Abstract :
[en] Much debate has arisen as to the contribution of natural and anthropized ecosystems to the global production of greenhouse gases (GHG), ways to limit this contribution or how to use ecosystems as carbon sinks. To provide solid ground for this debate, reliable data is required. Eddy-covariance (EC) is commonly used to measure gaseous exchanges from homogeneous ecosystems (crops, forests…). However, in its standard form, it may be biased when working with heterogeneous ecosystems, especially grazed pastures where cattle is an important, but also moving and intermittent GHG source. In this thesis, using data from the Dorinne ecosystem station, a Belgian pasture grazed by Belgian Blue beef, we disentangled cattle methane (CH4) and carbon dioxide (CO2) exchanges from soil-plant exchanges. This work allowed us estimate cattle CH4 and CO2 emissions and compute an un-biased pasture GHG budget. Our work therefore opens the door to a wider use of EC on grazed pastures and thus the monitoring of this important ecosystem.

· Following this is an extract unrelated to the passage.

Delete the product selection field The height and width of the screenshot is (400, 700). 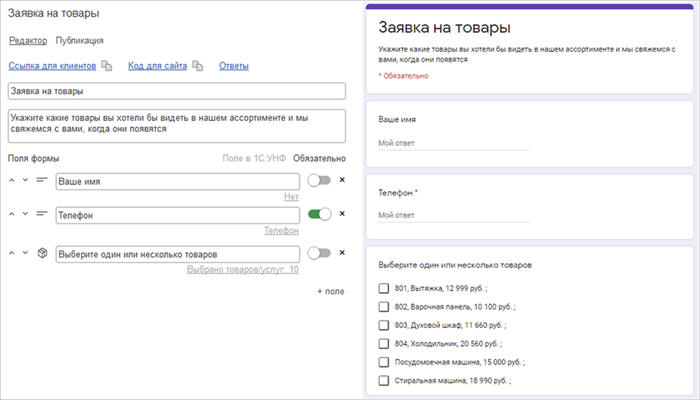pyautogui.click(x=342, y=254)
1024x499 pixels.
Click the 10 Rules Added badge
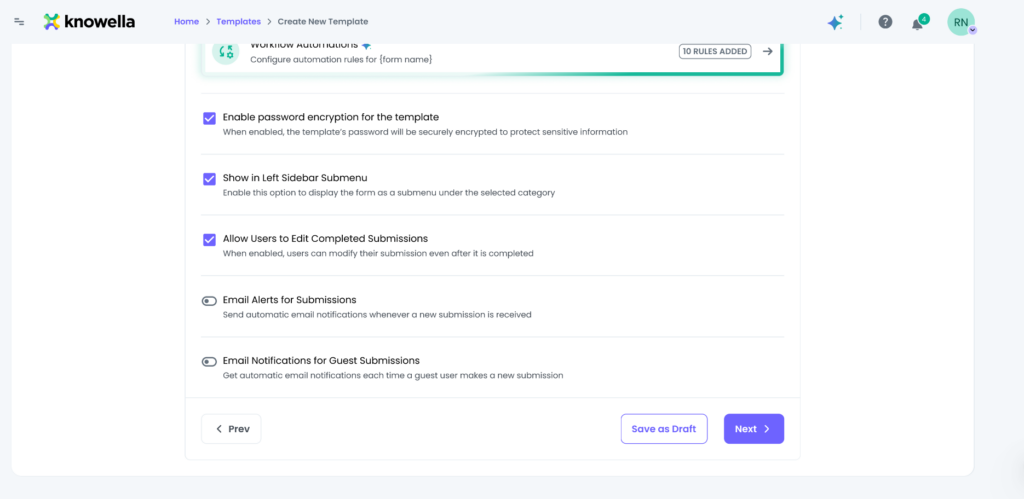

In practice, EC measures gaseous exchanges from an area upwind from the measurement mast. Each area contribution to the measured flux can be computed using a mathematical model (footprint model). We combined this footprint model with cattle positions on the pasture, obtained using GPS-collars, and EC in order to estimate cattle CH4 emissions. The proposed method was validated through an artificial tracer experiment where source recovery rates were between 90 and 113% and no bias was associated with atmospheric conditions or the distance between the source and the measurement mast. Applying this validated method on grazing Belgian Blue cows led to estimated CH4 emissions of 220 ± 35 gCH4 head−1 day−1. Cow’s behavior was also monitored and presented a clear daily pattern of activity with more intense grazing just after sunrise and right before sunset. However, no significant CH4 emission pattern could be associated with it, indicating that the diurnal emission variation might be lower than the measurement uncertainty range.
We extended our method to cattle CO2 emissions. To avoid the need for cattle geolocation, we used CH4 fluxes as an indicator of cattle presence in the footprint. This allowed us by-passing labor intensive handling of cattle, thus making our method easier to use on a large number of test sites. Using this method, estimated cow CO2 emissions were of 3.2 ± 0.5 kgC head−1 day−1. Moreover, we computed a pasture GHG emission (CO2, CH4 and N2O) of 629 ± 296 gCO2eq m−2 yr-1. This figure should be handled with some precautions as it is site specific, dependent on budget boundaries and subject to annual variations.